Élections hypothétiques
Pour la journaliste Collette Brackman de “Libre Belgique”, à cinq mois du scrutin, la campagne électorale en RDC dérape déjà. “Alors qu’à Bruxelles, ils prenaient la parole pour dénoncer la détention arbitraire de Salomon Kalonda, le bras droit de Katumbi, arrêté le 30 mai dernier en vertu de la législation sur la sécurité nationale et détenu à la prison militaire de N’Dolo, ils apprenaient que le corps de Cherubin Okende avait été retrouvé dans son véhicule, criblé de balles, sur l’avenue dite des Poids lourds”, écrit-elle.
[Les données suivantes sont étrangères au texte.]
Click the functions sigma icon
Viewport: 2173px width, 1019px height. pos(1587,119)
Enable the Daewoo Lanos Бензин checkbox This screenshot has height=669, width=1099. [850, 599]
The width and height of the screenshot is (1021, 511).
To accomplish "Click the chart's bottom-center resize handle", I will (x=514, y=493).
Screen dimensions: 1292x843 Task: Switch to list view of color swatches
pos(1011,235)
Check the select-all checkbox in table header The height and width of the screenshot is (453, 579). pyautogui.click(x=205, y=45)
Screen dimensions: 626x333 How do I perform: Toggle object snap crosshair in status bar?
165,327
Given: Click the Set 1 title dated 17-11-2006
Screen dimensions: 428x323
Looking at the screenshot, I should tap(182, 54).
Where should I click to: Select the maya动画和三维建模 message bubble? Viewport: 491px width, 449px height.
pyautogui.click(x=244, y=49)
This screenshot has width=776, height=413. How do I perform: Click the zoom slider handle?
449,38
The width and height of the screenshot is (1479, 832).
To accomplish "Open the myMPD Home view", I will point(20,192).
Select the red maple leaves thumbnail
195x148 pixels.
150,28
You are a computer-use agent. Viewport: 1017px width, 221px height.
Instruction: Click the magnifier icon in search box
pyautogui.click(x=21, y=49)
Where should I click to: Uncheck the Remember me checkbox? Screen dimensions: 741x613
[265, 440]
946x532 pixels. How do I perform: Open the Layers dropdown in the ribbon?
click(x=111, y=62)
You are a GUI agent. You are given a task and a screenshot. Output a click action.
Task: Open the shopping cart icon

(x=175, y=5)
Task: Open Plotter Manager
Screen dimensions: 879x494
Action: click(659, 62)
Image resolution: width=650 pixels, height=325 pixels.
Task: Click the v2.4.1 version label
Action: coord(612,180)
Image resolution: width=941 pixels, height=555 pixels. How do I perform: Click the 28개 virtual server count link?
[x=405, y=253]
La veille, le parti du député avait fait savoir que ce dernier avait été enlevé sur le parking de la Cour constitutionnelle. Sans doute son corps a-t-il été ramené à sa voiture par la suite. Au moment où les avocats bruxellois communiquaient leurs craintes, Kinshasa était étrangement calme, comme tétanisée par un crime manifestement prémédité, commis de sang froid et rappelant douloureusement la mort de Floribert Chebeya, ce militant des droits de l’homme retrouvé mort dans sa voiture après avoir rendu visite au chef de la police, le général John Numbi, rapporte la journaliste. Okende se préparait à la campagne électorale. Élu du district de la Lukunga en 2018, il était très populaire à Kinshasa où sont nombreux les membres de son groupe ethnique, les Tetela. Très proche de Moïse Katumbi, ancien gouverneur du Katanga et premier rival du président sortant Félix Tshisekedi, Cherubin Okende avait démissionné de son poste de ministre des Transports à la suite d’un différend portant sur l’avion personnel du chef de l’Etat, révèle Brackman. La détérioration de la situation politique et la perspective de voir Félix Tshisekedi tenté de passer en force, assuré de l’appui des gens de sa coterie ethnique, avait fini par inquiéter son prédécesseur le président Joseph Kabila. Ce dernier était sorti de son mutisme et de ses propriétés terriennes pour s’entretenir du péril avec les « vieux sages » de la région, le président Sassou Nguesso du Congo Brazzaville et Joao Lourenço d’Angola, médiateur dans le conflit qui oppose Kinshasa au Rwanda à propos de l’Est du Congo.